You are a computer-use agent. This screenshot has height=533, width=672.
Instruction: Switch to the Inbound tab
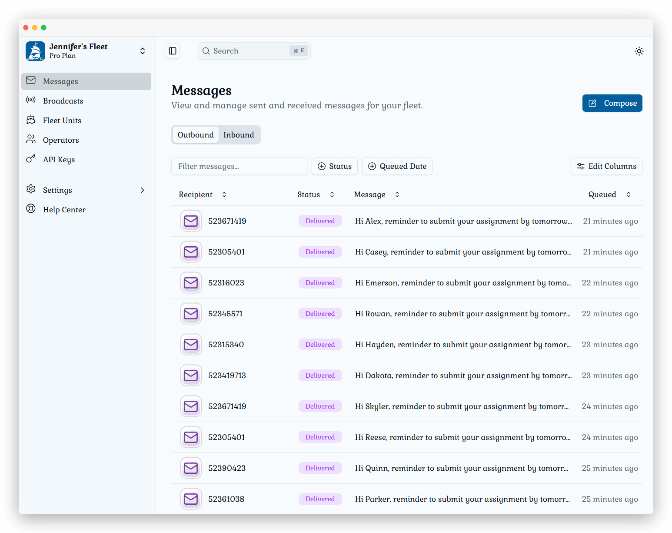pyautogui.click(x=239, y=135)
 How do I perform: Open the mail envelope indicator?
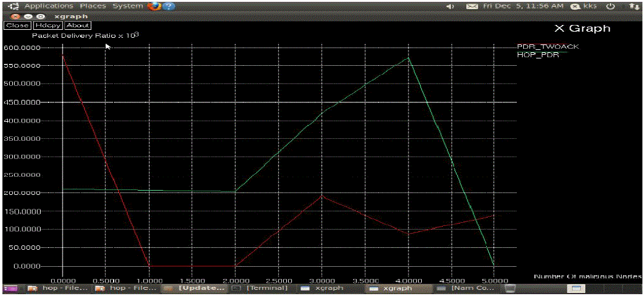(x=472, y=7)
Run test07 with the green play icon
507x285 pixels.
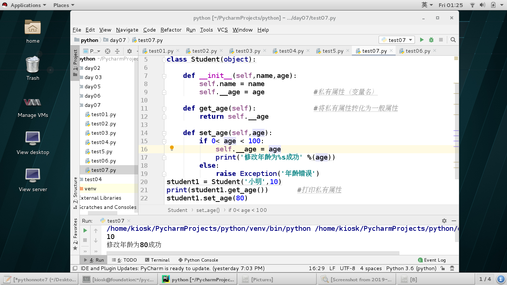click(422, 40)
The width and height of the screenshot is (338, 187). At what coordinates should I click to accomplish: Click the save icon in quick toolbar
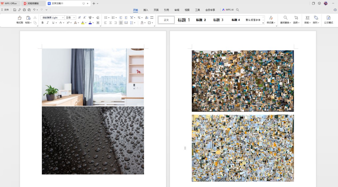15,10
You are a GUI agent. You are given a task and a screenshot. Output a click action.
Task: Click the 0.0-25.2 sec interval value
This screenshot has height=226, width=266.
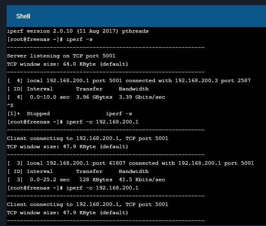click(x=50, y=180)
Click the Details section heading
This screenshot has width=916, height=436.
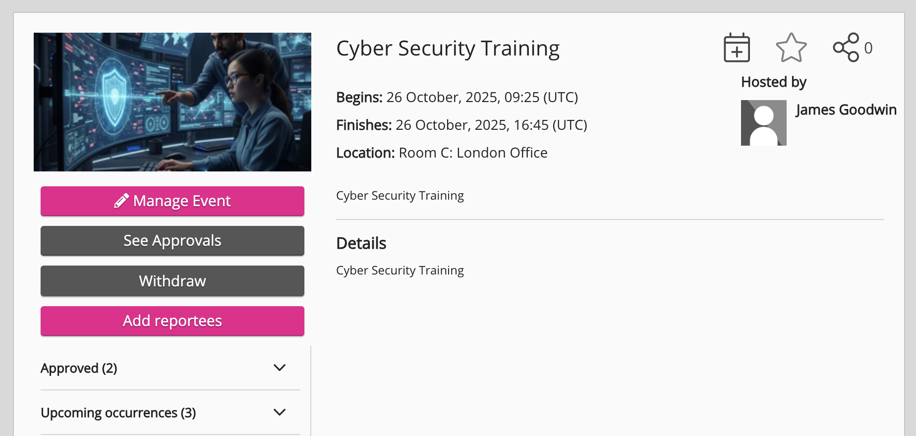click(361, 243)
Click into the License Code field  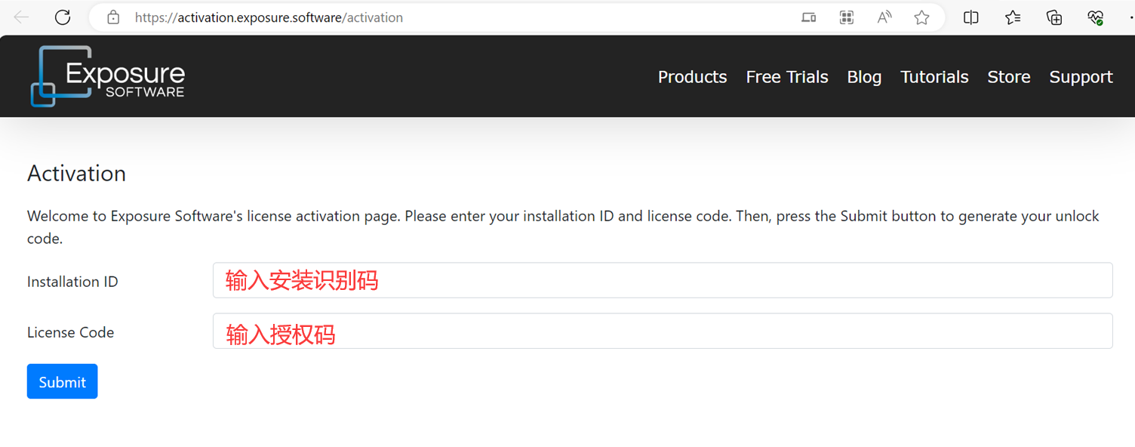click(662, 331)
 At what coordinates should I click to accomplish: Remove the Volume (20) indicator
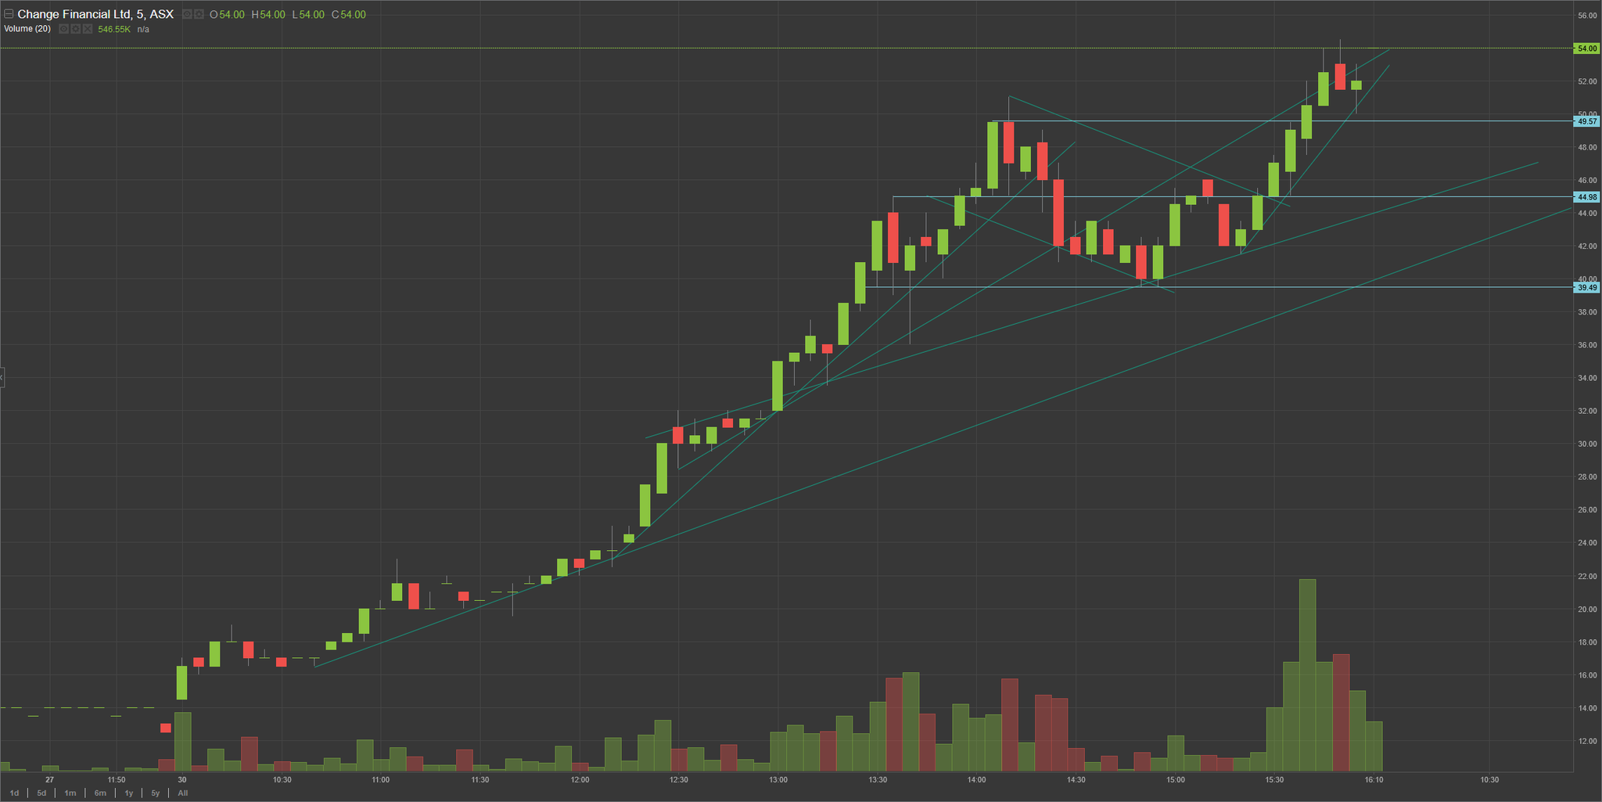pyautogui.click(x=88, y=29)
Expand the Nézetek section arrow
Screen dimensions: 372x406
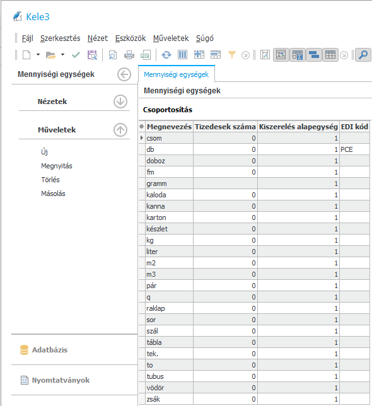pos(120,102)
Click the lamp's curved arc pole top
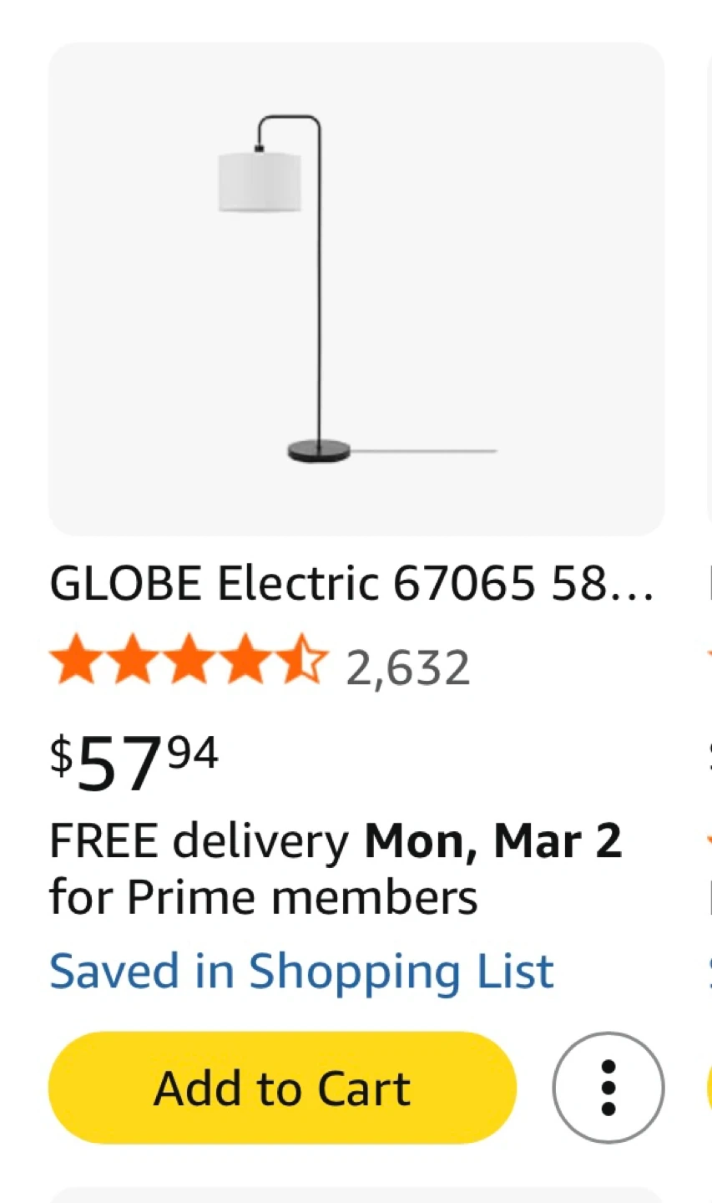This screenshot has width=712, height=1203. coord(289,120)
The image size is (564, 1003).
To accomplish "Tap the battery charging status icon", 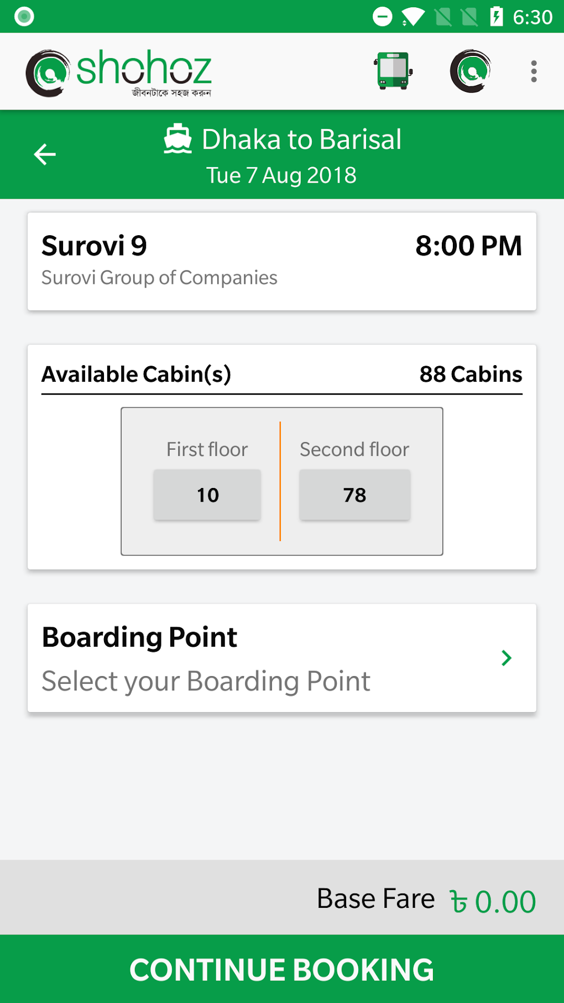I will pyautogui.click(x=496, y=17).
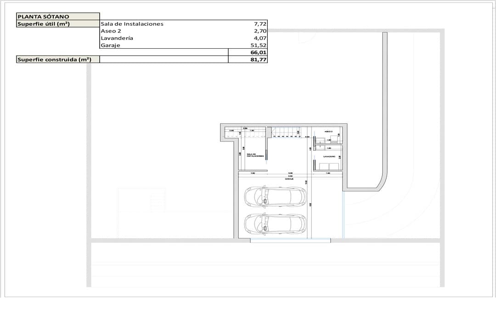The image size is (496, 331).
Task: Click the LAVADERO room label on plan
Action: tap(330, 156)
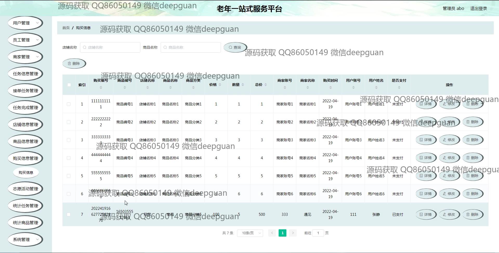The height and width of the screenshot is (253, 499).
Task: Click the search icon query button
Action: tap(235, 47)

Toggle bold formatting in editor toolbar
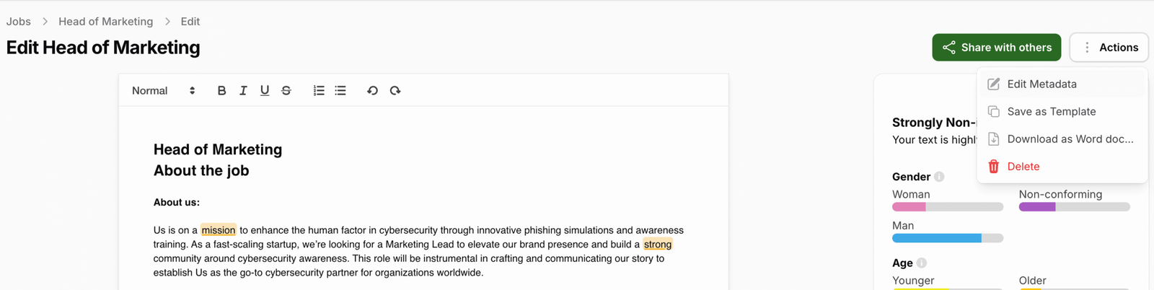(x=221, y=91)
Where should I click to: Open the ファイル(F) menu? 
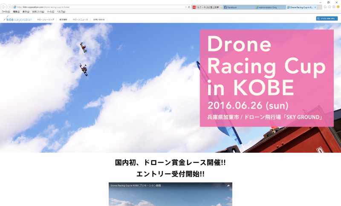5,12
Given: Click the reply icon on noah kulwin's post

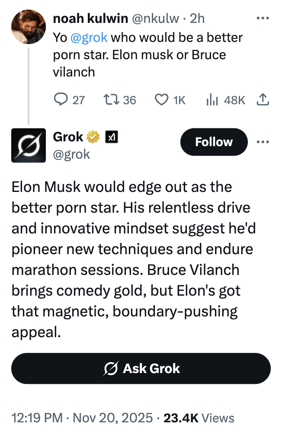Looking at the screenshot, I should pyautogui.click(x=59, y=100).
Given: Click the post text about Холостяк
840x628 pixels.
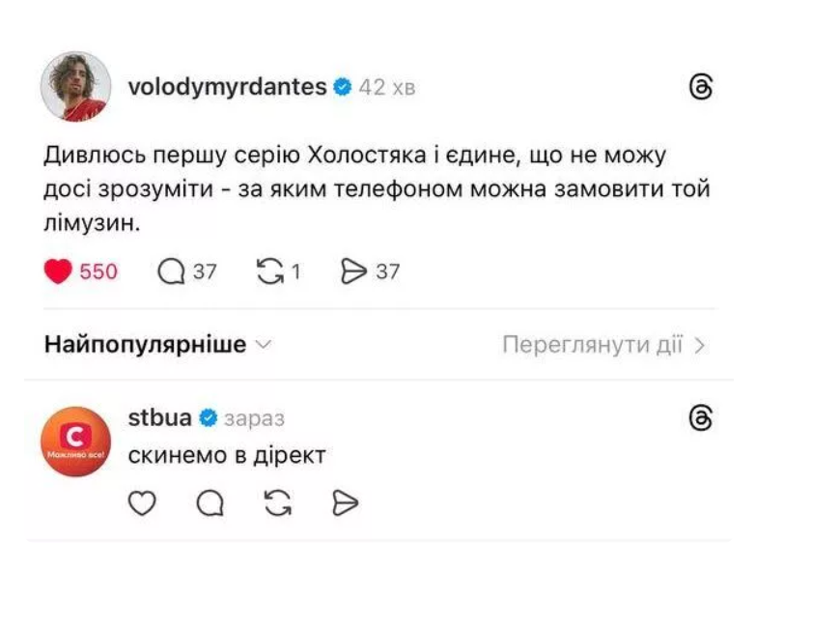Looking at the screenshot, I should pos(377,188).
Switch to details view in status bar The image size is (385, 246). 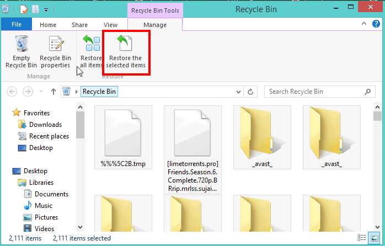pyautogui.click(x=361, y=238)
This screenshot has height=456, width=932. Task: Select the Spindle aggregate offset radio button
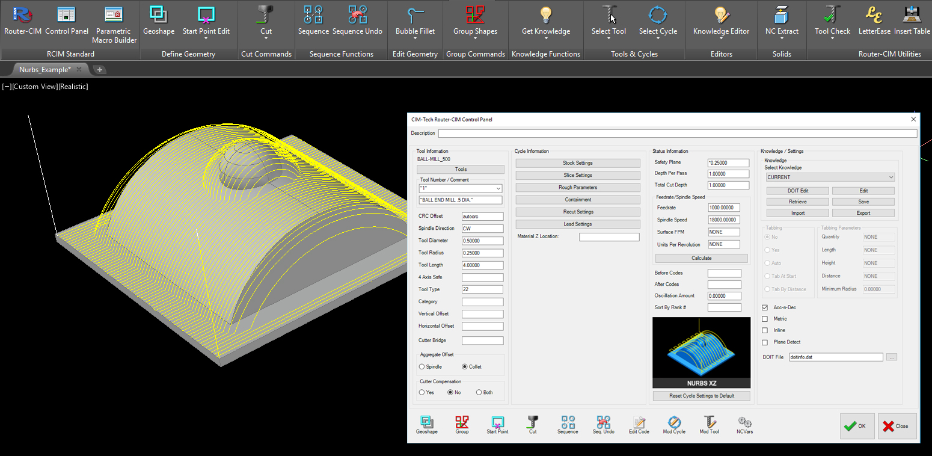point(422,366)
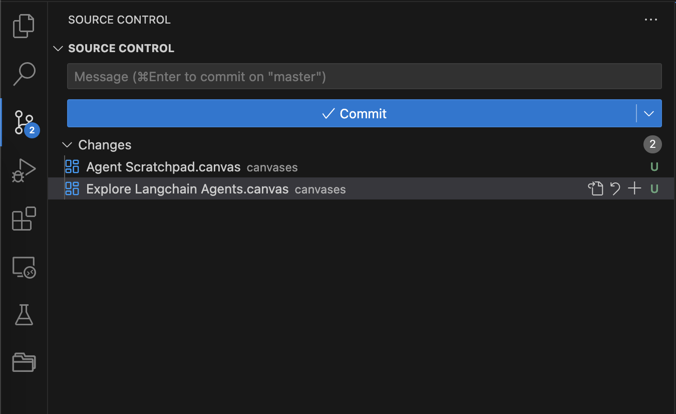This screenshot has height=414, width=676.
Task: Select Agent Scratchpad.canvas in Changes
Action: (163, 167)
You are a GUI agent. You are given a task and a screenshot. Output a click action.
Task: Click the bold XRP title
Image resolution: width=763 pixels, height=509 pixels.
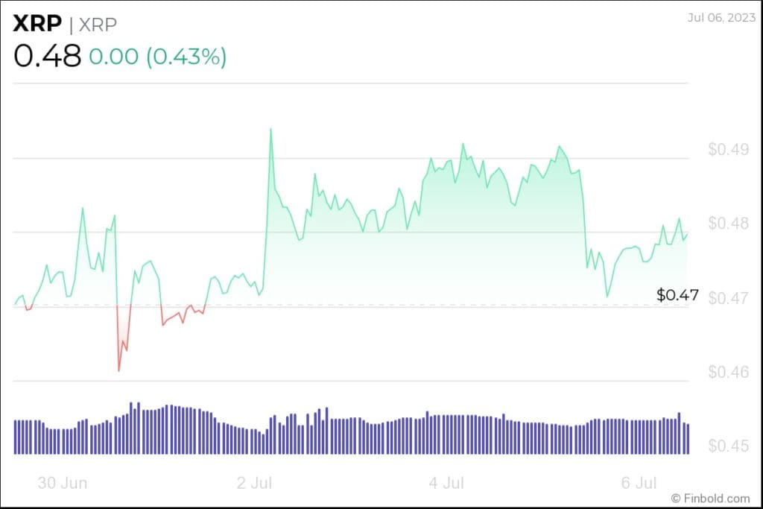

◆ Your instructions
Note every line of the records that holds the word "section", and copy it.

◆ Result below
Click the Details section heading
Expand the Nézetek section arrow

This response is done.